I’ve kinda slowed things way down, and focusing more on the concept for the day.—Fred

So, I have noticed, I have a couple of students that really have taken on that it’s okay to take their time to do their work. I have a girl who just raised her hand and shared this with the rest of the class which I thought was “Wow.” She always thought that she wasn’t good at math because it takes her a long time to do the work.—Julie

Okay, why are these kids so much better at focusing? Is it because they’ve had a couple more years of Common Core and they understand it better? They’re used to the routine? They’re used to the collaboration? Or is it because they have a different mindset now? And that’s what I’m leaning more towards, because last year it was like if they can’t finish it in five minutes they don’t wanna do it. And this year they’re okay with taking time on it, and I’m okay on taking time. In fact, I mentioned to our superintendent this morning, she was here with us and I said, “I don’t know that I’m gonna be completely prepared for our benchmark in a couple of weeks.” And she goes, “Don’t worry about it. Just let the kids explore, it’s more important that they think about what they’re doing. That they grow this mindset, because it’ll work out for them better in the end.” And so that’s the major difference I see.—Kayla

The biggest freedom that we’ve had is our administrator has empowered us to not look at “This is the lesson I have to get done,” it’s “How can I take elements and resources?”, covering the standard… So I think hearing that as a teacher, it’s like you have a blank canvas. It’s your freedom to... You have the freedom to add to what you want with the structure of common core and standards. But hearing that, as a teacher, there’s no complaining. It’s taking from here, taking from there, and then blending it together.”—Maurice

When it said on the week that I might have to teach this, like, “No, no, no, no, no that’s too much for fifth graders.” But they thought it was really cool.And the very first day we did it, oh my gosh, the struggle and the upset and, “Oh my gosh, I’m gonna have to do this, this is hard.” The second day, they got more into it, they got more experience. And then I had two girls the following week come in on their own, and figured out the missing ones, and they thought that was the coolest thing, and they were just like, “It’s totally filled out!”—Janice

The most powerful is the mindset, and that’s not only for my students but more for me because I didn’t think I was a math person. I’ve never enjoyed math, I’ve never felt that I was good at math… before when it was just that one right answer then that left a lot out. I like the mindset and the kids have really picked up on that and they’re really applying that. In class, we’ll say, we don’t say that something is hard, we say it’s challenging. I am the one that usually says about something being hard and then they’ll all tell me, “No, it’s not hard, it’s challenging.” So they’re doing really well with the growth mindset.—Heather

I am making more of an effort to help my students develop a math mindset of success. One example I have took place about two weeks ago during our Go Math lesson. A new student had arrived in our classroom, and he came with an IEP(Individualized Education Plan). We were doing a problem together whole group, and I noticed he was not writing down the problem. I asked him why, and he said “I am not good at math; it is hard.” Before I could respond, the entire class looked directly at him and said “don’t say that, everyone can be good at math.” We then gave him our class cheer which is “I can, you can, and we can.” It was totally spontaneous, and I am seeing more effort from him.—Joel

The information has made me reflect on my fear in my English and literature courses. I have always loved my literature courses but I was always scared of failing and the subject not being for me as a Mexican-American and English learner. Applying it to math I had a similar thing going on where I liked math and even considered being a math major but decided against it because of the fear of failing.—Miguel (Online Course Reflection)

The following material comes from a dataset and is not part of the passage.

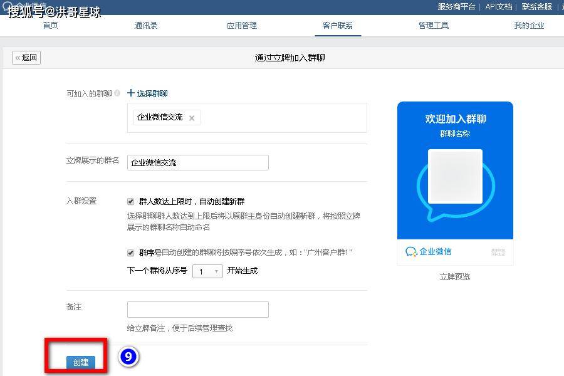Switch to the 应用管理 tab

I thought it was going to be great for the kids, I never expected it to change me, that’s been my greatest revelation in all of it.—Kayla

I have to defend math a lot and why I teach math the way I do because it goes against what parents have learned. It goes against what I have learned. I’ve never done it this way. I tell parents I go home now and I study and I practice and I figure it out. If I’d learned math this way I wouldn’t have cried every night in math going through school.—Janice

#### 3.2. Student Change

#### 3.2.1. Changes in Student Beliefs

#### 3.2.2. Changes in Student Achievement

## 4. Discussion

I thought it was going to be great for the kids, I never expected it to change me, that’s been my greatest revelation in all of it.—Kayla

## 5. Conclusions

## Supplementary Materials

## Author Contributions

## Funding

## Conflicts of Interest

## Appendix A. Mathematical Mindset Classroom Observational Tool)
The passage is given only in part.